Prompt: Put the lines into a Markdown table with the columns "Row" and "Line", skipping any blank lines. Start at the line that has "Where should I click to: Insert" and stop after the line that has "This screenshot has width=869, height=1372.", and include only those lines.

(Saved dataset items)

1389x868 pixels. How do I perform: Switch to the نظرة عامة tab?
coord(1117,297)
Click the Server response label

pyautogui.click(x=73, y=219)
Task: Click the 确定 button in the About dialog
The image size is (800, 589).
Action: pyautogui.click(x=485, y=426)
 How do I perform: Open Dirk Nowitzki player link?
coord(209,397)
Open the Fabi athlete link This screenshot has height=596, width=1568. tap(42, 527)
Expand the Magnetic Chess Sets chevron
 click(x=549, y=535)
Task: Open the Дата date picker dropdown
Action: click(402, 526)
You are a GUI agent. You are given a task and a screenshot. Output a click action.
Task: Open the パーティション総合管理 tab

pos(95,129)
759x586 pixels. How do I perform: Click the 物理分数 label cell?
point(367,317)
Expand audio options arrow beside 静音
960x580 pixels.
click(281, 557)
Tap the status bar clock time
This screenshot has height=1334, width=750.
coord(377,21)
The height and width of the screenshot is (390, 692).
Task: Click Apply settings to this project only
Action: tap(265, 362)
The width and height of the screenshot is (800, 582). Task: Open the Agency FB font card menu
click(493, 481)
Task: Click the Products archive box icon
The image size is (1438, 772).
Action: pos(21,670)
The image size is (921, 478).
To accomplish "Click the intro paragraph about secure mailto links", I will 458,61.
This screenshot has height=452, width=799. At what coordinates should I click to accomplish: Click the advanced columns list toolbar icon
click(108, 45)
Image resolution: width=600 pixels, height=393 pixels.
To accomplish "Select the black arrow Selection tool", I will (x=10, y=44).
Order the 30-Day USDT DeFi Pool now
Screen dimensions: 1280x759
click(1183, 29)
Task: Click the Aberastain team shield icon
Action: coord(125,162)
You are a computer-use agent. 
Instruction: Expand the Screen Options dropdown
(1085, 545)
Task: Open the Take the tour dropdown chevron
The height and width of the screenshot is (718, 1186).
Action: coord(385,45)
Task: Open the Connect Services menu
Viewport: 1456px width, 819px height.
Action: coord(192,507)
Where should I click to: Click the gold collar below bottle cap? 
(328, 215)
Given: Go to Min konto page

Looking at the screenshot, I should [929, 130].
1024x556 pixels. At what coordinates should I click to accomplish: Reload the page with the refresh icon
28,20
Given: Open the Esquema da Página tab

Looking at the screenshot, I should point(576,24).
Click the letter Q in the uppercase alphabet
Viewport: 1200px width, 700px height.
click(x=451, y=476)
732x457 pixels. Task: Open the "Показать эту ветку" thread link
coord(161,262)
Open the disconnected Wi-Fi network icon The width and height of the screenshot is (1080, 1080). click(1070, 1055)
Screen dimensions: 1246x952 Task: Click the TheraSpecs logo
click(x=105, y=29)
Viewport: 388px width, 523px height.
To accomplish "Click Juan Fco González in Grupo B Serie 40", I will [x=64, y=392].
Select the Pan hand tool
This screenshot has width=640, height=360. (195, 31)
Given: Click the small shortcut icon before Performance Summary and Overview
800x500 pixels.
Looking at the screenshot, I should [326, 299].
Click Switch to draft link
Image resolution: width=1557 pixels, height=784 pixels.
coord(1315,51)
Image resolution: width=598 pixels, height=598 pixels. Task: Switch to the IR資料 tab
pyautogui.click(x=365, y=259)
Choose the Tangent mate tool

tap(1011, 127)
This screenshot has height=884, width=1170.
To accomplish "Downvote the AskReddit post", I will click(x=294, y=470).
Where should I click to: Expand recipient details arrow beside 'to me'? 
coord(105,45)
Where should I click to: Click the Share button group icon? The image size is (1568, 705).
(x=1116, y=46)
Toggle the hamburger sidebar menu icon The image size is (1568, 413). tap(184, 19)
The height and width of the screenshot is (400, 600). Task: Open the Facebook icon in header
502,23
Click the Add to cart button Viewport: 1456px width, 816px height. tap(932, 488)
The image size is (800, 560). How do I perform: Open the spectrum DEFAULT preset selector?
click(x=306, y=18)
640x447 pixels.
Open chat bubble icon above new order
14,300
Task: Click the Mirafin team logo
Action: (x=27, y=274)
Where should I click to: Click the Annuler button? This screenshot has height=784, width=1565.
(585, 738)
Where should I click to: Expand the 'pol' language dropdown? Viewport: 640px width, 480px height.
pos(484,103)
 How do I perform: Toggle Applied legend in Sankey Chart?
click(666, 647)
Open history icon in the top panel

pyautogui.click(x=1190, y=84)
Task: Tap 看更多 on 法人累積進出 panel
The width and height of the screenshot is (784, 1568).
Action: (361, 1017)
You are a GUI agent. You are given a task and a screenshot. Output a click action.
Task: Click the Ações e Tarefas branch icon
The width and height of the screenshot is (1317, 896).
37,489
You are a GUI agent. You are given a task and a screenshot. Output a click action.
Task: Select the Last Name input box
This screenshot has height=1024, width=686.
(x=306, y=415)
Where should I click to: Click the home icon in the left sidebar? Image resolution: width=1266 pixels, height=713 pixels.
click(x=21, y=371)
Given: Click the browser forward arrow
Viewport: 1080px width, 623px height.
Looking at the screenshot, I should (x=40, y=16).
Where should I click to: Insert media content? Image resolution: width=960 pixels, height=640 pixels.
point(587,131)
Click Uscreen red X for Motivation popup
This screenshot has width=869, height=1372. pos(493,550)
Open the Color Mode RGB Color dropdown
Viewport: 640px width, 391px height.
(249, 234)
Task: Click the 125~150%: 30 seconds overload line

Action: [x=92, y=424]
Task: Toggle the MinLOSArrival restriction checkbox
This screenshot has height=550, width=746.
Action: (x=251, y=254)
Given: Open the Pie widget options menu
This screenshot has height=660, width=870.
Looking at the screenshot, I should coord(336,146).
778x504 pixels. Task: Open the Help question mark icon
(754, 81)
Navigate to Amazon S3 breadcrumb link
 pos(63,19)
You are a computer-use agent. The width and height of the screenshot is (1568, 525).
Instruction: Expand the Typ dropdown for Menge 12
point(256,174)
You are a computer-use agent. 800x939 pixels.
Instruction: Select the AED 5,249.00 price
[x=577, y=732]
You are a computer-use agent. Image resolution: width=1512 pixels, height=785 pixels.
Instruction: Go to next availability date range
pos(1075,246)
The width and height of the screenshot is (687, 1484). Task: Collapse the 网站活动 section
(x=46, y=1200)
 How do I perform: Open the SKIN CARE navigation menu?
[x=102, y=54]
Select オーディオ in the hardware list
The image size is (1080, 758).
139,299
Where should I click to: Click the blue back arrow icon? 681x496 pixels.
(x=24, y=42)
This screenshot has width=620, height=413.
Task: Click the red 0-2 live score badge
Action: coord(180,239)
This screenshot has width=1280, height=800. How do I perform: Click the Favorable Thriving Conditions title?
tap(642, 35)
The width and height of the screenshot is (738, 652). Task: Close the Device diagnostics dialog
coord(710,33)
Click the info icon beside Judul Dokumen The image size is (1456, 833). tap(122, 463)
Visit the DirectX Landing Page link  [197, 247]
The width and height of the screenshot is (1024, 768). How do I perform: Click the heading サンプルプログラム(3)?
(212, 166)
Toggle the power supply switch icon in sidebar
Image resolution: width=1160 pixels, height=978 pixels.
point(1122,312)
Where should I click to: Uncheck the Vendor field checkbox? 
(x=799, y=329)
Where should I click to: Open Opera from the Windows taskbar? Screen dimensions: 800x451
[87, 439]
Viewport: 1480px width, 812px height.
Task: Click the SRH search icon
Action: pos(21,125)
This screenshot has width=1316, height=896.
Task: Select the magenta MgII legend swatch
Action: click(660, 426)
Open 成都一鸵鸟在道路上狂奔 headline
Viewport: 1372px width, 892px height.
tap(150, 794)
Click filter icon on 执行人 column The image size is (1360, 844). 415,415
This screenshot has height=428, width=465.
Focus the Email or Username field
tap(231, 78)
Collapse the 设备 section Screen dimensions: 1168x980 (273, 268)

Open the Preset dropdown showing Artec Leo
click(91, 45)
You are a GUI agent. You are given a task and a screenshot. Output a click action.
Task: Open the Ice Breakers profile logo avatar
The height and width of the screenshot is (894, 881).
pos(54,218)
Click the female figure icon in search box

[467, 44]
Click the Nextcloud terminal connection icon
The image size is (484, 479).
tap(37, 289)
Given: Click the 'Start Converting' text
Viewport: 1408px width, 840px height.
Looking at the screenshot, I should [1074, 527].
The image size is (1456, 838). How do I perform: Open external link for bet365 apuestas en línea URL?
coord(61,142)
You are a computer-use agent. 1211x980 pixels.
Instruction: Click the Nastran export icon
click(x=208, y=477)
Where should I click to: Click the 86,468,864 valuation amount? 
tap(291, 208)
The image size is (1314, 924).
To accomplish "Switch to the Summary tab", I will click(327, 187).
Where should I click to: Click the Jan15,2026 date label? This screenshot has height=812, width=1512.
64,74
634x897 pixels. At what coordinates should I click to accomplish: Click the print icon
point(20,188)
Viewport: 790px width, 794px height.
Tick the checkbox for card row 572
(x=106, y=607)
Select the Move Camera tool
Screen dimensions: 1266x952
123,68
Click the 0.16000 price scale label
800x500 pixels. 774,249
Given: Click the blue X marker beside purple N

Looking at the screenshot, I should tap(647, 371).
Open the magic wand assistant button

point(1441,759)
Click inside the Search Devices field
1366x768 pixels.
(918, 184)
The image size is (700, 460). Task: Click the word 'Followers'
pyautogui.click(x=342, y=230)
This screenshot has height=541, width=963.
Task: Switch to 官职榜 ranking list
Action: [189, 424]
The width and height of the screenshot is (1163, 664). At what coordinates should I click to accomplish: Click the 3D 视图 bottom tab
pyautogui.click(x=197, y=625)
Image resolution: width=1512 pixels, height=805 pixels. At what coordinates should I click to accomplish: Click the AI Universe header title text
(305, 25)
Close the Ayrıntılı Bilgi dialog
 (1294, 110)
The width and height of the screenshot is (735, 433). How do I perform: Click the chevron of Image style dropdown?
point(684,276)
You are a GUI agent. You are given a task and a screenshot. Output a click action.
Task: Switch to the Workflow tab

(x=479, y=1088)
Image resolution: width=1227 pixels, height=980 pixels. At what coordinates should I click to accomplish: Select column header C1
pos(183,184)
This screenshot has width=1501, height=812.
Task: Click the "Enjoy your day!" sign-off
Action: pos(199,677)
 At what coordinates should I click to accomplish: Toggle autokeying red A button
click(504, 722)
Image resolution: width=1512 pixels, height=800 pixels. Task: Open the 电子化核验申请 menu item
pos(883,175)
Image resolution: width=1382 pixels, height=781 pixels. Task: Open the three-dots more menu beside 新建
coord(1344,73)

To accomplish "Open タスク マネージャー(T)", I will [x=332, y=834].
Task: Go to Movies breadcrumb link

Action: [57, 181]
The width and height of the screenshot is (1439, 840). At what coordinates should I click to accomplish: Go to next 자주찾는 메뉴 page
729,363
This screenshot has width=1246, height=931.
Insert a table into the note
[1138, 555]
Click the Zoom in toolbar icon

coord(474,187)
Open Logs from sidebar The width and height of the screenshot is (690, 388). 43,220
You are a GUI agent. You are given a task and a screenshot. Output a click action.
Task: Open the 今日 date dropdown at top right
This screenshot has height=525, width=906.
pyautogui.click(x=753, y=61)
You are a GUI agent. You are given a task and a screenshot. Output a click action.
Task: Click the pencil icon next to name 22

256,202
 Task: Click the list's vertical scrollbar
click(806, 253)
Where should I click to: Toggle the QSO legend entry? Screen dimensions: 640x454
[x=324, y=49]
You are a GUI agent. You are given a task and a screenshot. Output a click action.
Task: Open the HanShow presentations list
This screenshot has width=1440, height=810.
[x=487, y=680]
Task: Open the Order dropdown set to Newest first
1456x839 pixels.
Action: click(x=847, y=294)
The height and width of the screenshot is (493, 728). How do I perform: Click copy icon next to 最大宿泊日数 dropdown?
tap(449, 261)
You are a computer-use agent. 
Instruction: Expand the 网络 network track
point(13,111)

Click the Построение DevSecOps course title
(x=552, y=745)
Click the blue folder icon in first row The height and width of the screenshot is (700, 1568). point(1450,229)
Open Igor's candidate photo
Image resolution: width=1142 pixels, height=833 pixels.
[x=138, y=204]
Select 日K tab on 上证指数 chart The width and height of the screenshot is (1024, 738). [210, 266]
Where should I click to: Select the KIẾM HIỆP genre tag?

Right answer:
| Row | Line |
|---|---|
| 1 | Where should I click to: Insert media content? Image resolution: width=960 pixels, height=640 pixels. |
| 2 | point(587,131) |
| 3 | Click Uscreen red X for Motivation popup |
| 4 | This screenshot has width=869, height=1372. pos(493,550) |